* **PROBLEM TO WORK ON**
When you output the records, match them exactly and omit any picture they include.

····················

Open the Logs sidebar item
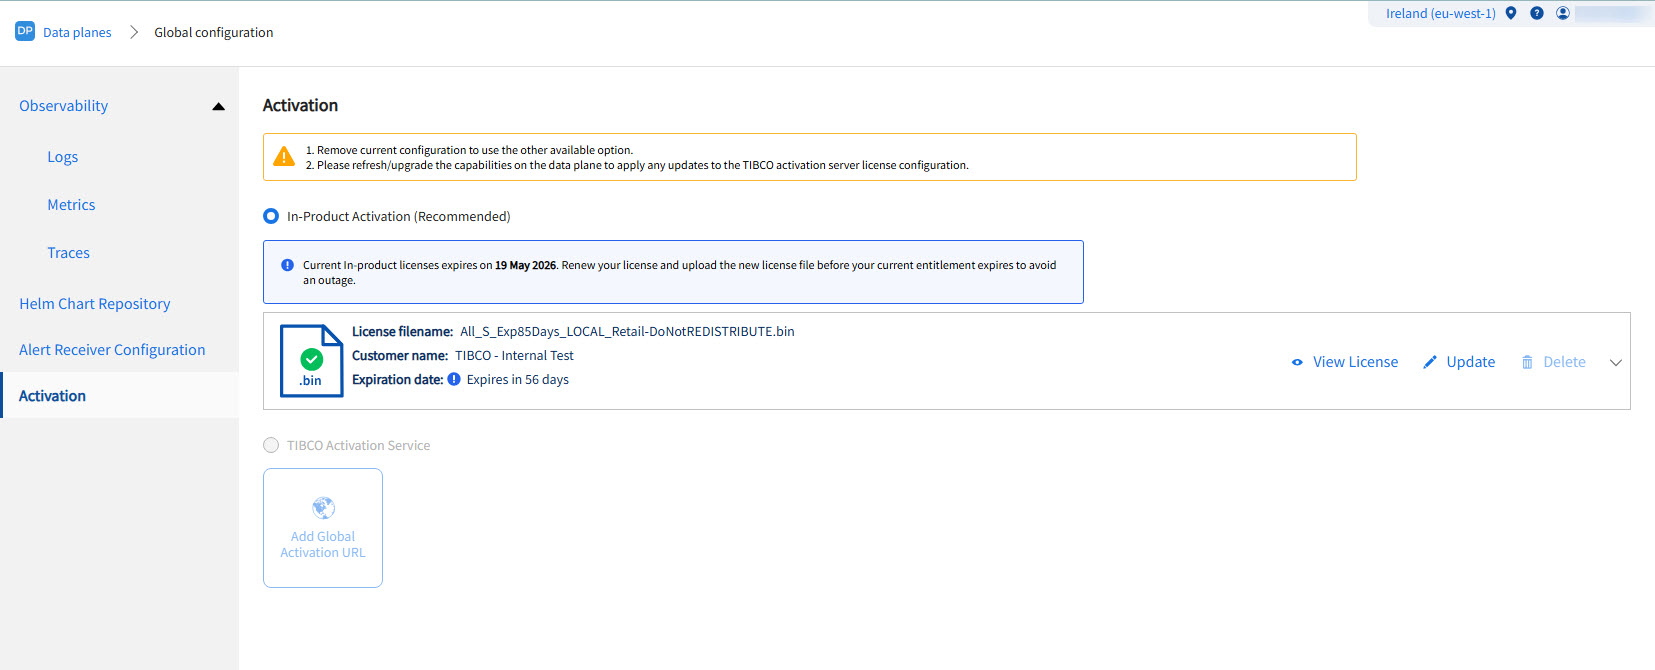1655x670 pixels. point(62,156)
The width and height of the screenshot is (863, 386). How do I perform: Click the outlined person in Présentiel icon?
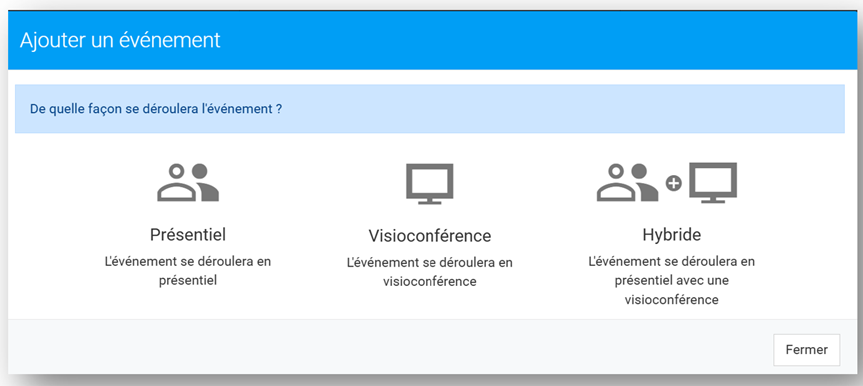click(176, 183)
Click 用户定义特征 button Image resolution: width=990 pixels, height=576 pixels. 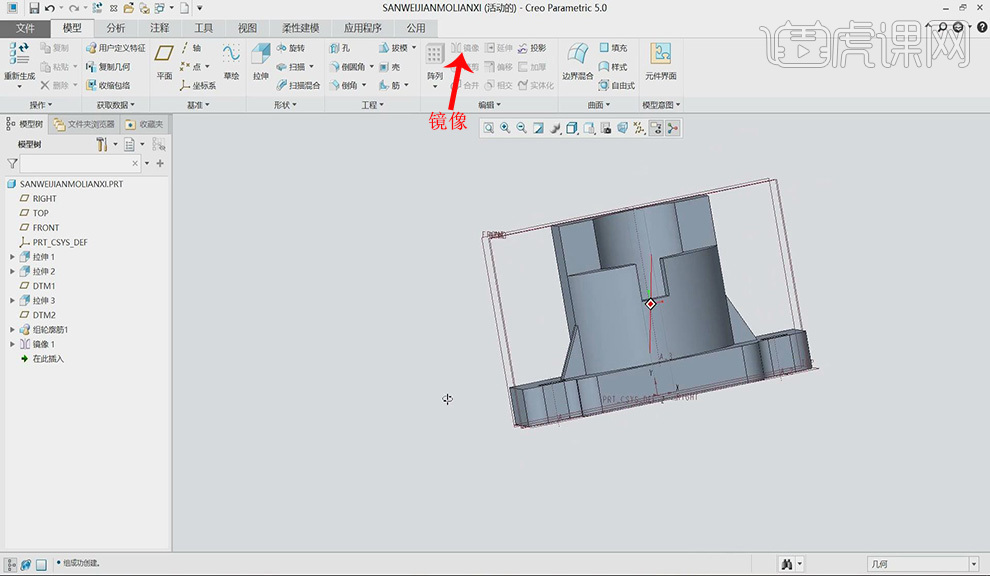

····················

* **FINAL ANSWER**
Open the Logs sidebar item
1655x670 pixels. point(62,156)
The width and height of the screenshot is (863, 386). How do I perform: Click the outlined person in Présentiel icon?
click(176, 183)
Click 用户定义特征 button Image resolution: width=990 pixels, height=576 pixels. 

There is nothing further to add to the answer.